石井国務大臣 ただいま議題となりました高齢者、障害者等の移動等の円滑化の促進に関する法律の一部を改正する法律案の提案理由につきまして御説明申し上げます。

 平成十八年に旧ハートビル法と旧交通バリアフリー法を統合、拡充し、現行の高齢者、障害者等の移動等の円滑化の促進に関する法律、いわゆるバリアフリー法が制定されて以来、十一年が経過いたしました。

 こうした中、二〇二〇年に東京オリンピック競技大会・東京パラリンピック競技大会が開催されることとなり、これを契機として、全ての国民が共生する社会の実現を目指し、全国において更にバリアフリー化を推進するとともに、一億総活躍社会の実現に向けた取組を進めることが必要となっております。

 具体的には、公共交通機関については、高齢者、障害者等の安全性、利便性を一層確保するため、既存施設を含むさらなるハード対策や旅客支援等のソフト対策の一体的な取組が必要となっております。

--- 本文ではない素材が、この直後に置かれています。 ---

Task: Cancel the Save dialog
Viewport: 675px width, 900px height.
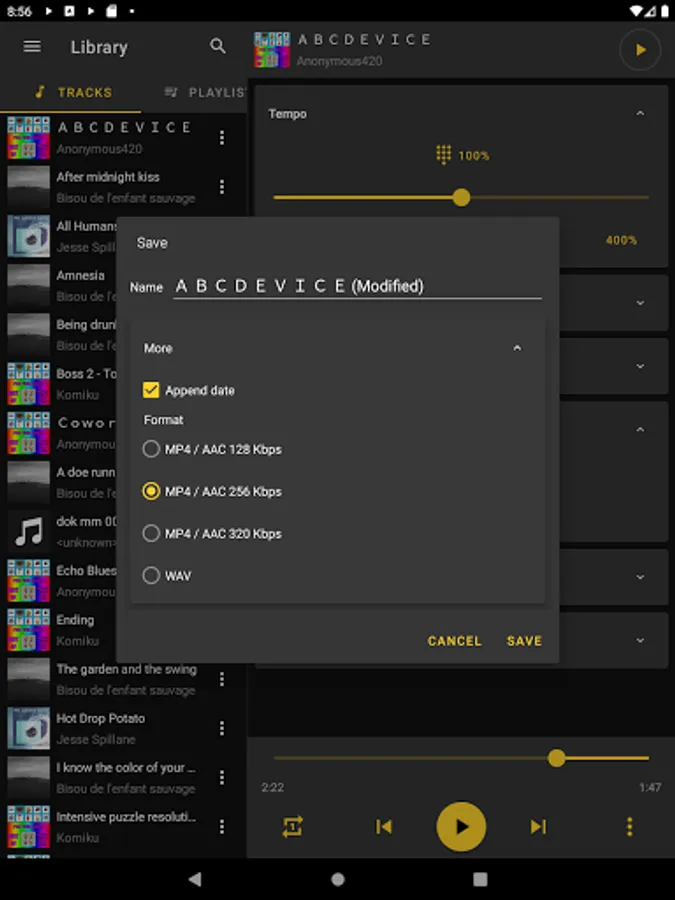Action: pyautogui.click(x=454, y=641)
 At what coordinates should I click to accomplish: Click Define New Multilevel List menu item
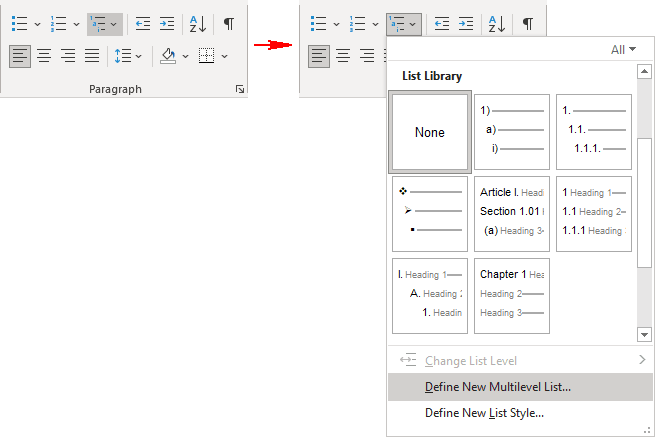498,387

 また、地域において個々の交通機関や施設を超えた移動の連続性を確保するため、駅周辺、観光地などの移動等の円滑化が特に必要な地区について面的なバリアフリー化を進めるほか、ユニバーサルツーリズムを推進するため、貸切りバス等のバリアフリー化を推進すること等が必要となっております。

 このような趣旨から、このたびこの法律案を提案することとした次第であります。

 次に、この法律案の概要につきまして御説明申し上げます。

 第一に、基本理念として、本法に基づく措置が社会的障壁の除去及び共生社会の実現に資するよう行われるべき旨の規定を設けることとしております。

 第二に、公共交通事業者等によるハード対策及びソフト対策の一体的な取組を推進するための計画制度を創設することとしております。

 第三に、バリアフリーのまちづくりに向けた地域における取組を強化するため、市町村が移動等円滑化促進方針を定めるなどの新たな仕組みを設けることとしております。

 第四に、さらなる利用しやすさの確保を図るため、一般貸切旅客自動車運送事業者等を本法の適用を受ける事業者に追加すること、駅などに加え、道路や建築物等を含む幅広いバリアフリー情報の提供を推進すること、高齢者、障害者等が参画し施策内容の評価等を行う会議を設けること等を規定することとしております。

 その他、これらに関連いたしまして、所要の規定の整備を行うこととしております。

 以上が、この法律案を提案する理由であります。

 この法律案が速やかに成立いたしますよう、御審議をよろしくお願い申し上げます。

西村委員長 これにて趣旨の説明は終わりました。

    ―――――――――――――

西村委員長 この際、参考人出頭要求に関する件についてお諮りいたします。

 本案審査のため、来る十三日金曜日午前九時、参考人として近畿大学名誉教授三星昭宏君、社会福祉法人日本盲人会連合会長竹下義樹君、DPI日本会議事務局長佐藤聡君及び株式会社社会構想研究所代表取締役・交通権学会理事森すぐる君の出席を求め、意見を聴取いたしたいと存じますが、御異議ありませんか。

    〔「異議なし」と呼ぶ者あり〕

西村委員長 御異議なしと認めます。よって、そのように決しました。

 次回は、来る十三日金曜日午前八時五十分理事会、午前九時委員会を開会することとし、本日は、これにて散会いたします。